At the same time, according to Extrareference, the second British empire was not only a new but also a different world empire in which trade and rule were no longer a unity. In order to convert Great Britain’s lead in industrial production, finance and trade worldwide into profit, there was no longer any need for direct political rule, but only for the guarantee of general free trade. Since the beginning of the 19th century there has been an “informal empire” that extends beyond the borders of the official empire as a result of the “free trade imperialism” that worked within the framework of an initial economic globalization and managed without the means of direct rule and with financial and economic penetration overseas Countries satisfied. South America and China are examples of this.
Regarding the organizational form of the empire, three areas can be distinguished: the dominions, the crown colonies and the complex of the Indian domain.
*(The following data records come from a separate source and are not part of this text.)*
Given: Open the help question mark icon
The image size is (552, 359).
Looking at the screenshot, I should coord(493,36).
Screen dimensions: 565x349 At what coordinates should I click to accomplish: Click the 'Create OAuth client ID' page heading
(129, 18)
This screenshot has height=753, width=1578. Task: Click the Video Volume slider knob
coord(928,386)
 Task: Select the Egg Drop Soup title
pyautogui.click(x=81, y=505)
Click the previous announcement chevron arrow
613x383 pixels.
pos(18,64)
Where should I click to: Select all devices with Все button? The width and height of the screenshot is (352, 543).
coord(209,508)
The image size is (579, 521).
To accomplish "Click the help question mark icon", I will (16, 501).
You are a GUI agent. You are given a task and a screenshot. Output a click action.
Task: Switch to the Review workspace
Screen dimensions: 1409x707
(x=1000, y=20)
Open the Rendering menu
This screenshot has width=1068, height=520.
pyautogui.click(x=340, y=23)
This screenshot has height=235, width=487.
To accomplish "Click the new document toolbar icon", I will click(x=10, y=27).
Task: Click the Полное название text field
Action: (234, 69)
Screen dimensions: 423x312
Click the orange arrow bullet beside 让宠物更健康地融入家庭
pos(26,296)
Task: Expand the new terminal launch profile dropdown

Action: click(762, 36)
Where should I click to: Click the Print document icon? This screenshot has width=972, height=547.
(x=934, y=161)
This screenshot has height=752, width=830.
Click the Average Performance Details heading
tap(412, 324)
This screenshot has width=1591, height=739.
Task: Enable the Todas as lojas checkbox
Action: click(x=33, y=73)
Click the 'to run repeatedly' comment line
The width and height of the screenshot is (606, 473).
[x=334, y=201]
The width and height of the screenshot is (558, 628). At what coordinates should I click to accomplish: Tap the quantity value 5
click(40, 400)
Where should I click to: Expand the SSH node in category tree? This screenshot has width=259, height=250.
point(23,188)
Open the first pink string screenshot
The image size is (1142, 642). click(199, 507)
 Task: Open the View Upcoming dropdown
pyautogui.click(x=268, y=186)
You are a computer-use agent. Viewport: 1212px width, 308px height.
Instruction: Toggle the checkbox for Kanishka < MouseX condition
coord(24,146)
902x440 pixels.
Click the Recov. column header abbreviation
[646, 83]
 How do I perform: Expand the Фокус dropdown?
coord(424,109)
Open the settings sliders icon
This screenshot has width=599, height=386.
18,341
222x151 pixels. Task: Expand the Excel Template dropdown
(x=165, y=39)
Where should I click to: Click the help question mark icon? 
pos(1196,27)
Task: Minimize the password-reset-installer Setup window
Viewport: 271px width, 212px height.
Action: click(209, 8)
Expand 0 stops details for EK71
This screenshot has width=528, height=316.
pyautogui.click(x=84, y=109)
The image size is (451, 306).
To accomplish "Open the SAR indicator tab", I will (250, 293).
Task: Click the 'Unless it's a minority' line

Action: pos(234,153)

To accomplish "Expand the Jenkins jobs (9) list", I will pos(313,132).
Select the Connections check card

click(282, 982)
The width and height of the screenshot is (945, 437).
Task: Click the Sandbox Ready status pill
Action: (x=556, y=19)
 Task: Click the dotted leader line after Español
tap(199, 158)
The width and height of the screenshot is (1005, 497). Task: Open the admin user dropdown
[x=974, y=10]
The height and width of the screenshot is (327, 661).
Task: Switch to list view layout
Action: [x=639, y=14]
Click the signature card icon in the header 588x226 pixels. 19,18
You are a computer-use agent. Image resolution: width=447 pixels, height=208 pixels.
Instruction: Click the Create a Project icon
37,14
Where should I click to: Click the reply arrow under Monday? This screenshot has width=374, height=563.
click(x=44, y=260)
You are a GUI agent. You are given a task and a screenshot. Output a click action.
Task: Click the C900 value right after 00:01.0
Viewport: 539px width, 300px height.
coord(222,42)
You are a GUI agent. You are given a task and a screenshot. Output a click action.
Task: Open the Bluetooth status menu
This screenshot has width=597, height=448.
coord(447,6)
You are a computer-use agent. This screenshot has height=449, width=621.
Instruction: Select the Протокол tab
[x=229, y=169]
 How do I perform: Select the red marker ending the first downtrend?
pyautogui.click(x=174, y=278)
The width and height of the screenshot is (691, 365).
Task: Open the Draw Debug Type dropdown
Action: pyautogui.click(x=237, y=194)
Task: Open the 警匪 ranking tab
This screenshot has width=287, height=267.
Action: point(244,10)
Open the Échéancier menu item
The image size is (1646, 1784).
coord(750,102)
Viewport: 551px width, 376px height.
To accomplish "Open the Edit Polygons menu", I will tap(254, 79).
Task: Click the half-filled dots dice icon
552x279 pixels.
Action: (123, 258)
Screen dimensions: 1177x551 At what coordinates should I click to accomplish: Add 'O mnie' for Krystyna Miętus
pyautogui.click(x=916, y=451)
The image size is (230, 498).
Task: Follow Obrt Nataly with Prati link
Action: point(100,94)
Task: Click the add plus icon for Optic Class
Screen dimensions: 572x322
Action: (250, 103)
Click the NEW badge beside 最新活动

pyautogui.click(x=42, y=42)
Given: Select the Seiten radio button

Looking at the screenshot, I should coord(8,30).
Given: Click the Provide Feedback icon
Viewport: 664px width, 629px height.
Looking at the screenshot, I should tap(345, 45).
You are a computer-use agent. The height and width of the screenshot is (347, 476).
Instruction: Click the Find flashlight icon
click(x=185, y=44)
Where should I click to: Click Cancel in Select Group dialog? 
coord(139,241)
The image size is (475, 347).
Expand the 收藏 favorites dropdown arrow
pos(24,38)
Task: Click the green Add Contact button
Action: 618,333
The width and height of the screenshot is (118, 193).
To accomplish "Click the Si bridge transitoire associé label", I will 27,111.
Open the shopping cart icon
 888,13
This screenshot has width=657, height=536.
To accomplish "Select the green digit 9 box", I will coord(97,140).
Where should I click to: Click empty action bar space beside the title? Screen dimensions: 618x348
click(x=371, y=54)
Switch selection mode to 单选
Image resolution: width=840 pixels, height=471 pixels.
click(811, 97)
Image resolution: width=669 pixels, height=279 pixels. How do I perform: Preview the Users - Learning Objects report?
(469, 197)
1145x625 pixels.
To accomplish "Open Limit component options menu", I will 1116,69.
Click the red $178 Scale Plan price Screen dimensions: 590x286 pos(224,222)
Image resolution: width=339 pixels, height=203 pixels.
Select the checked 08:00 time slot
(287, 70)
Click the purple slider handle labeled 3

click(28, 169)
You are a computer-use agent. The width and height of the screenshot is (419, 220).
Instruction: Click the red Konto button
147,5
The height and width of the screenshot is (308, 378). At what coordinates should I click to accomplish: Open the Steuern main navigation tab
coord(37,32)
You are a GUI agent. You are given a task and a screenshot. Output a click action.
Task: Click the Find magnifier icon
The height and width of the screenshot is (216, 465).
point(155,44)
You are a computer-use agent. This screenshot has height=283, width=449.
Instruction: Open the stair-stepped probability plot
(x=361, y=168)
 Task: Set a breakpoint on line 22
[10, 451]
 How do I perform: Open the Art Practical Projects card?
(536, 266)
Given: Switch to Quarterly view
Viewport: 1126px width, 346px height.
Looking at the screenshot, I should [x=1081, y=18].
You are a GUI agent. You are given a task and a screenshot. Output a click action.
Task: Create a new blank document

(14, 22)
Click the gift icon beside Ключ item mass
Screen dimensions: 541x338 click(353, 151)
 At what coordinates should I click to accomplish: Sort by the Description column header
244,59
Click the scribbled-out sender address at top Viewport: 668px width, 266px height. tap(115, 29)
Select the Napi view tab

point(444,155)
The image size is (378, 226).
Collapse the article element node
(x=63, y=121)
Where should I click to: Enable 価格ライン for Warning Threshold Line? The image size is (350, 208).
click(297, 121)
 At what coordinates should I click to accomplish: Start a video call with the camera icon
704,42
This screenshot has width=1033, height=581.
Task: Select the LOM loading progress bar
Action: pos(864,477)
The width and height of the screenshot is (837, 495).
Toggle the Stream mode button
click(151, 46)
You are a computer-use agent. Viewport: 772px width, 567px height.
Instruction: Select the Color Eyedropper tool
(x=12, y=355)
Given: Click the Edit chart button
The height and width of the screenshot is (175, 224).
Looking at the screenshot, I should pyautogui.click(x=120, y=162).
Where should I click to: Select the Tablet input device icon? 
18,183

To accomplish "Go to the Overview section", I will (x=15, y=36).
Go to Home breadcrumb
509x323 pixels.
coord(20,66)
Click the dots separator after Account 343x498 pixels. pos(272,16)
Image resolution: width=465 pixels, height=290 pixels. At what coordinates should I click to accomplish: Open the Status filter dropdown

The lesson learned from the American War of Independence led to a flexible policy of London towards the white colonies of the Empire in the 19th century, in which the political independence of the colonies could be linked to the continued unity of the world empire under the leadership of Great Britain. This concept found its first expression in 1839 in the Durham Report, which paved the way for the self-government of the Canadian provinces, which finally became the Dominion of Canada in 1867. The problem of the coordination between the laws passed in overseas territories and the imperial laws passed in the motherland was solved in 1865 in the Colonial Laws Validity Act.